Le rêve brisé de Georges Dorignac

Par Élisabeth Santacreu · Le Journal des Arts

Le 23 mai 2019 - 543 mots

PARIS

Ce remarquable dessinateur ouvrait au moment de sa mort une voie personnelle et insolite dans les arts décoratifs.

Paris. Après l’exhumation de son œuvre dans les années 1990 – notamment par l’historien de l’art Pierre Rosenberg – le peintre Georges Dorignac (1879-1925) a retrouvé l’attention du public au Musée des beaux-arts de Bordeaux ou à la Piscine à Roubaix en 2016 et 2017 avec les premières expositions qui lui ont été consacré depuis 1928. Cette année, ce n’est plus en région, mais à Paris, et en partenariat avec le Salon du dessin, que sa biographe, Marie-Claire Mansencal, et Saskia Ooms, responsable de la conservation du Musée de Montmartre, montrent une rétrospective de 85 œuvres de l’artiste.

Éphémère élève de Bonnat, l’artiste se tourne vers l’impressionnisme (le critique d’art Roger Marx comparait ses scènes familiales à celles de Berthe Morisot), puis s’inspire de Paul Signac et d’André Derain qu’il a rencontrés en 1906. Ses paysages à l’aquarelle entrent dans les collections publiques et les portraits à l’huile de sa compagne et de ses enfants, datant des années 1906-1908, lui valent des éloges dans les différents salons où il expose.

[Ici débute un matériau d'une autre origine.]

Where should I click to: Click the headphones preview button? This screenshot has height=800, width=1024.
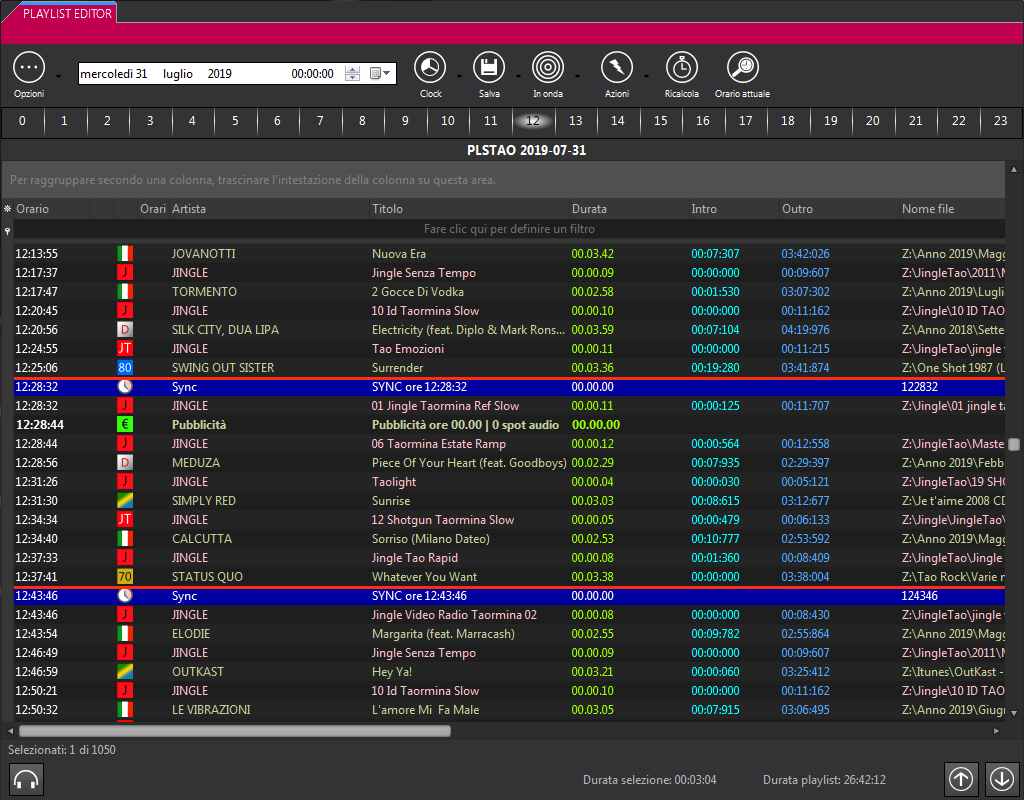[x=26, y=779]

Ce sont pourtant deux fusains de 1903 qui se détachent de la production de cette époque par leur composition et leur maîtrise de la matière.

Il voulait être muraliste

À partir de 1912, Georges Dorignac devient « Le maître des figures noires ». Il est reconnu par la critique – Apollinaire, par exemple – et les amateurs pour ses grandes feuilles travaillées au fusain, à l’encre grasse ou à la sanguine et ses monotypes. Une cinquantaine de ces œuvres, présentées par thèmes, constitue le cœur de l’exposition. Ce sont des têtes d’expression et des portraits, des masques et des mains, où est prégnante l’influence de Rodin – qui disait de lui « Dorignac sculpte ses dessins »–, des nus massifs et des figures d’hommes et de femmes représentés dans leur travail. Une sculpture de Rodin, un dessin de Jean-François Millet, auquel l’artiste a été comparé, sont montrés en contrepoint. C’est pourtant à Ferdinand Hodler que font penser Femme penchée (vers 1913) [voir illustration] ou Haleuses (1912).

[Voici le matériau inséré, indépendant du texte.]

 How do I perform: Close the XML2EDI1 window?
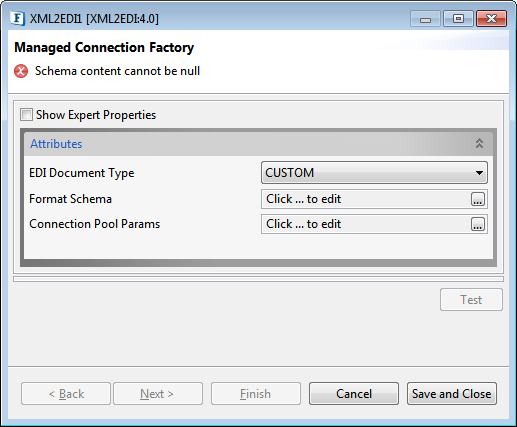pyautogui.click(x=492, y=19)
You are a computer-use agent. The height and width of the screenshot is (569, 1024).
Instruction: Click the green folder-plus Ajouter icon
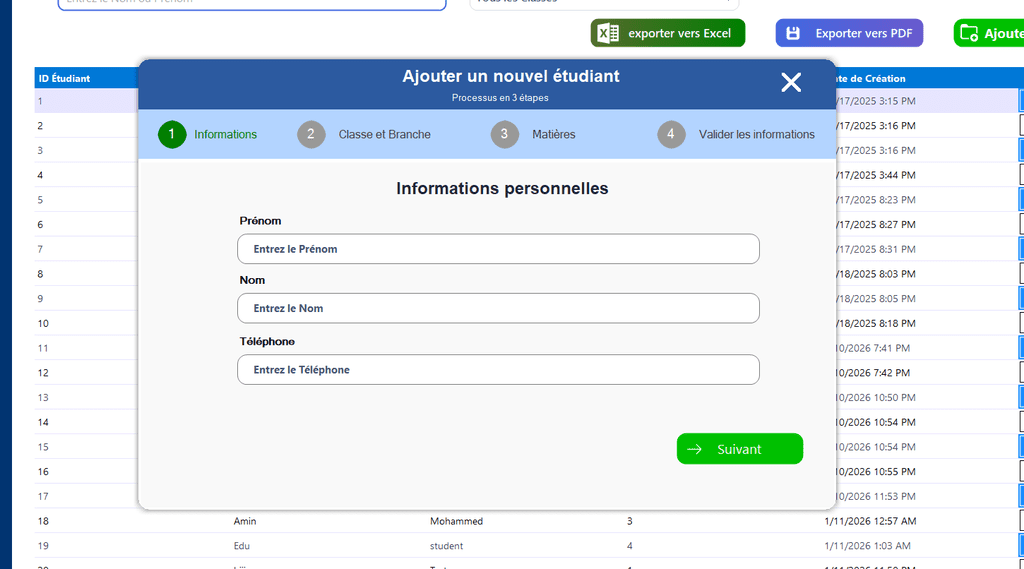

La suite de la rétrospective révèle que ces figures monumentales étaient des études pour des œuvres très colorées d’art décoratif que le peintre ambitionnait de mener à bien. Il y mêlait les influences les plus hétéroclites recueillies au Musée Guimet ou dans les salles égyptiennes du Louvre. Dorignac aurait voulu être muraliste, mais personne n’a « songé à lui confier une grande surface à décorer », écrivait le critique Jean-Gabriel Lemoine en 1920. Son article de L’Art et les artistesétait illustré par un projet de vitrail, Le Christ en croix (vers 1918). La toile correspondante, qui n’avait jamais été montrée au public, est présentée dans la basilique du Sacré-Cœur, voisine du musée, pendant toute la durée de l’exposition.

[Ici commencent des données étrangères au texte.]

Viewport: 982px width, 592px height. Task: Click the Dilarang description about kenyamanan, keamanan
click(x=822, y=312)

Parmi ses derniers projets, le grand dessin Les Biches (1922) ou l’affiche du Salon d’automne de la même année laissent imaginer la figure de l’Art déco que l’artiste aurait pu devenir. Toujours insatisfait, peu productif, il cherchait encore sa voie lorsque la mort le surprit à 46 ans. Il reste cet étrange peintre qui avait atteint la notoriété avec d’austères fusains et travaillait à réaliser ce que l’historien de l’art Armand Dayot appela son « rêve de joie ».

Dorignac, corps et âme,
jusqu’au 8 septembre, Musée de Montmartre, 12, rue Cortot, 75018 Paris.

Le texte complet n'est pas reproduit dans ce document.